Ofcom defines media literacy as “the ability to use, understand and create media and communications in a variety of contexts” with the aim to “improve the online skills, knowledge and understanding of UK adults and children”. By enhancing media literacy, Ofcom hopes to encourage internet users to “engage with online services critically, safely and effectively, and thereby maximise the benefits and minimise the risks associated with being online”.
Ofcom’s focus will inevitably fall on the role of online services in supporting users’ media literacy in line with its guiding principles on this topic:
Priority, transparency and accountability
Ofcom expects online services to design their media to encourage critical and informed use of their product by consumers. It asks service providers to regularly publish the impact that media literacy interventions have had on users, while encouraging transparency about how their stakeholders and other experts inform their media literacy priorities.

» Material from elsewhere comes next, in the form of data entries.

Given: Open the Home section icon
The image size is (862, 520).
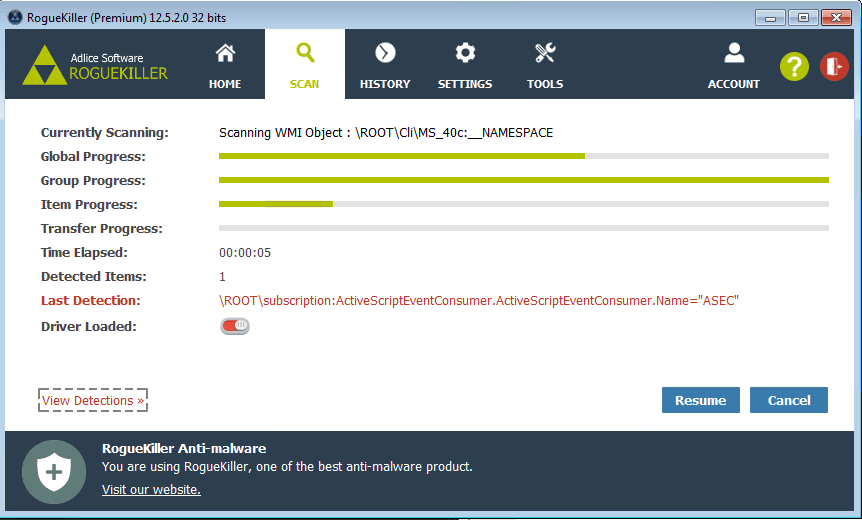Looking at the screenshot, I should [225, 53].
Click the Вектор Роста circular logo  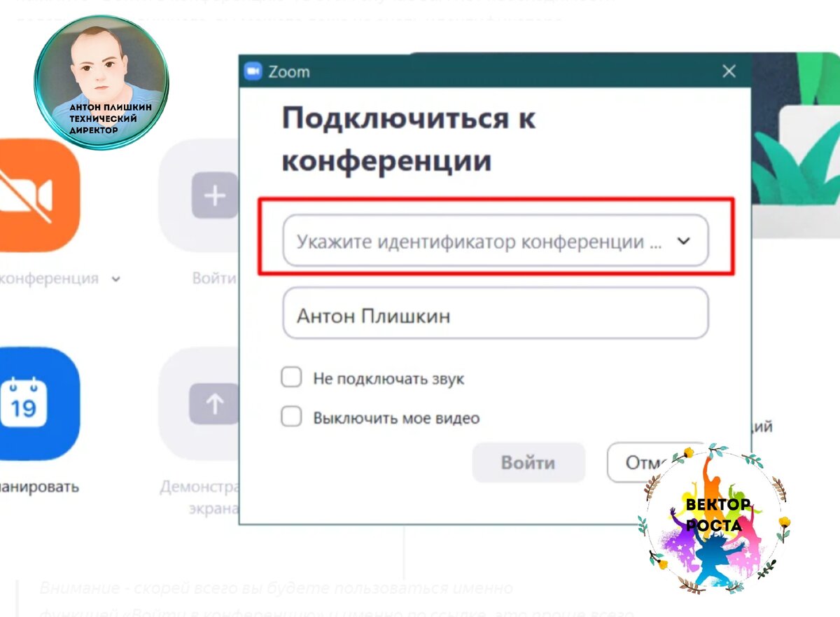tap(714, 518)
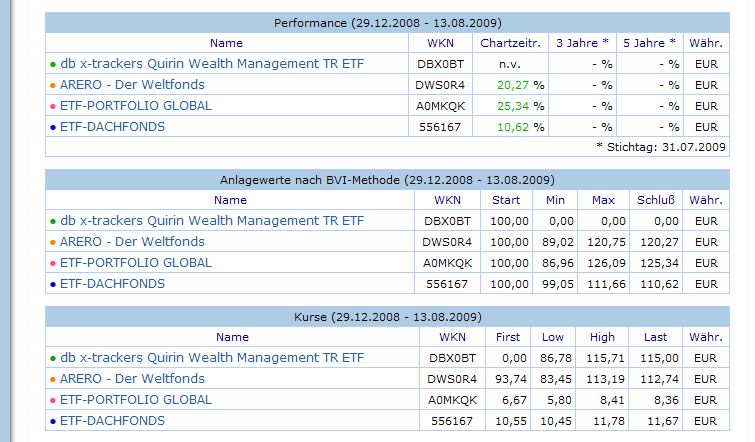Click the Chartzeitr. column header

(x=510, y=43)
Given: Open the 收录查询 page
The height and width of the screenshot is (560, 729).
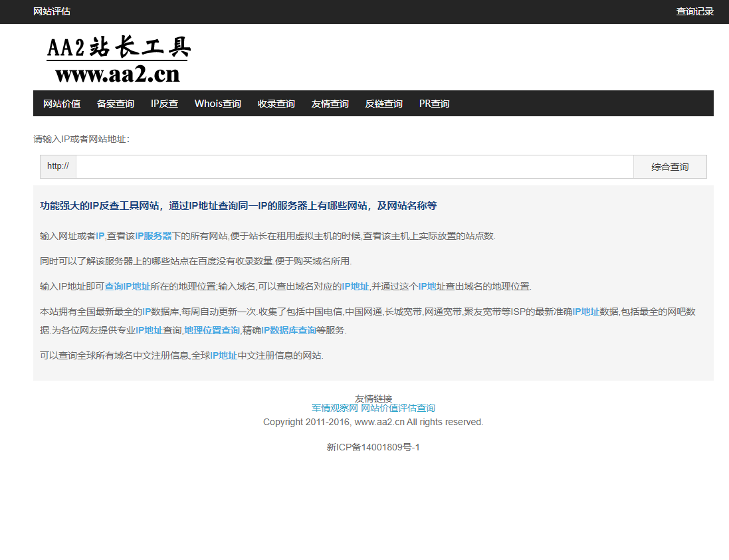Looking at the screenshot, I should [275, 103].
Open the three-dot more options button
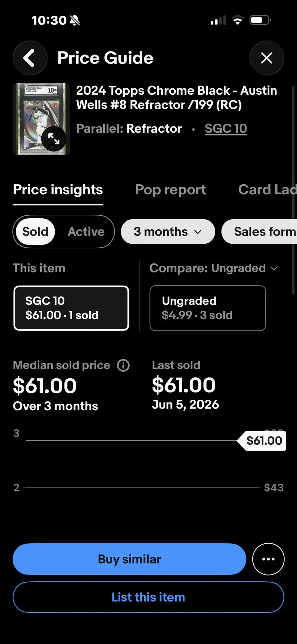297x644 pixels. [x=268, y=559]
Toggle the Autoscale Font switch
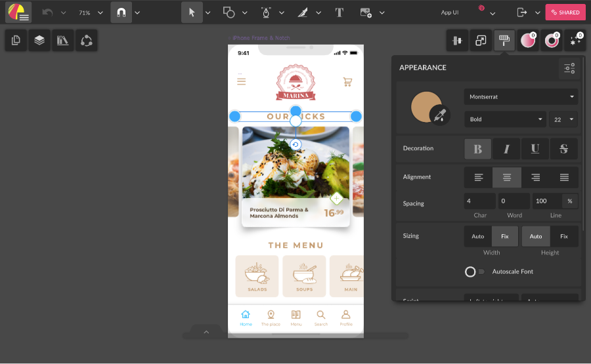 (475, 272)
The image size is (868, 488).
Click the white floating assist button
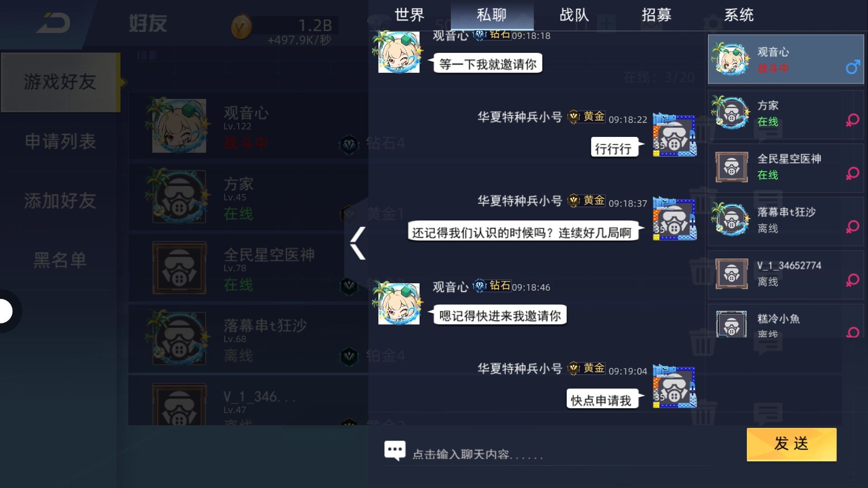point(5,311)
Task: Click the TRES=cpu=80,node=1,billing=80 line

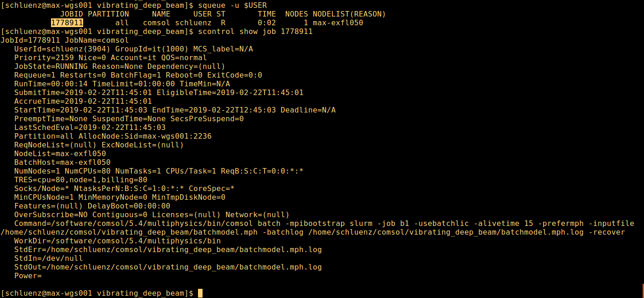Action: pyautogui.click(x=80, y=180)
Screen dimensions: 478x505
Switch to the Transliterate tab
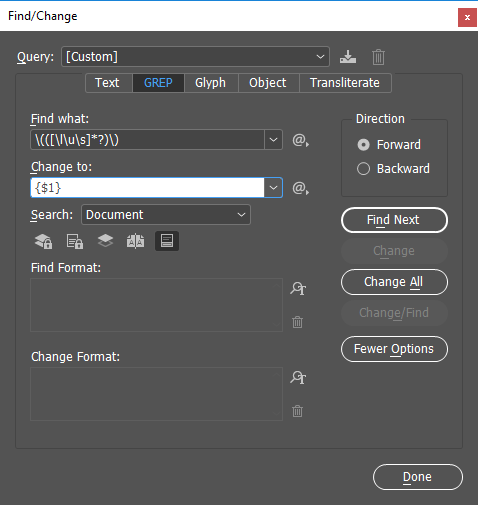[x=345, y=83]
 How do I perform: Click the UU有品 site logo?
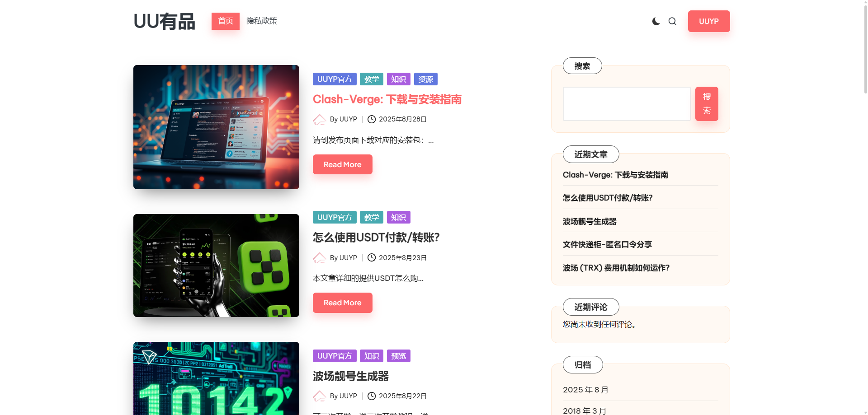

User centric design and timely interventions
Ofcom states that service providers should put user needs at the centre of every stage of the design process to create highly usable and inclusive products which serve the broadest range of needs. They should therefore create inclusive and intuitive products, whose design is based on research, evidence and engagement with users, communities and experts. They should also invite external and independent scrutiny to minimise potential bias, while ensuring that policies to promote media literacy are designed by incorporating findings from product evaluation against media literacy metrics.
Monitoring and evaluation
Social media services should assess the effectiveness of well-designed media literacy interventions, using measurements that can be broadly benchmarked against other comparable services or online experiences, following which they should: (i) monitor interventions for effectiveness and impact; (ii) iterate to maintain and improve how effective they are at supporting users; (iii) share the findings of their experimentation and observation on the effectiveness of media literacy interventions; and (iv) publish how they will measure and judge the effectiveness of their literacy strategy at the outset.
Responses to the call for input should be submitted by 18 December 2023. Further detail on Ofcom’s design principles and expectations are included in its press release: Best practice principles for on-platform interventions to promote media literacy (ofcom.org.uk)
These guidelines represent a significant step forward in improving media literacy across the UK. We look forward to seeing how the responses received from stakeholders inform Ofcom’s approach to media literacy in the coming year, particularly as the scope of Ofcom’s other work in relation to the implementation of the Online Safety Act becomes clearer.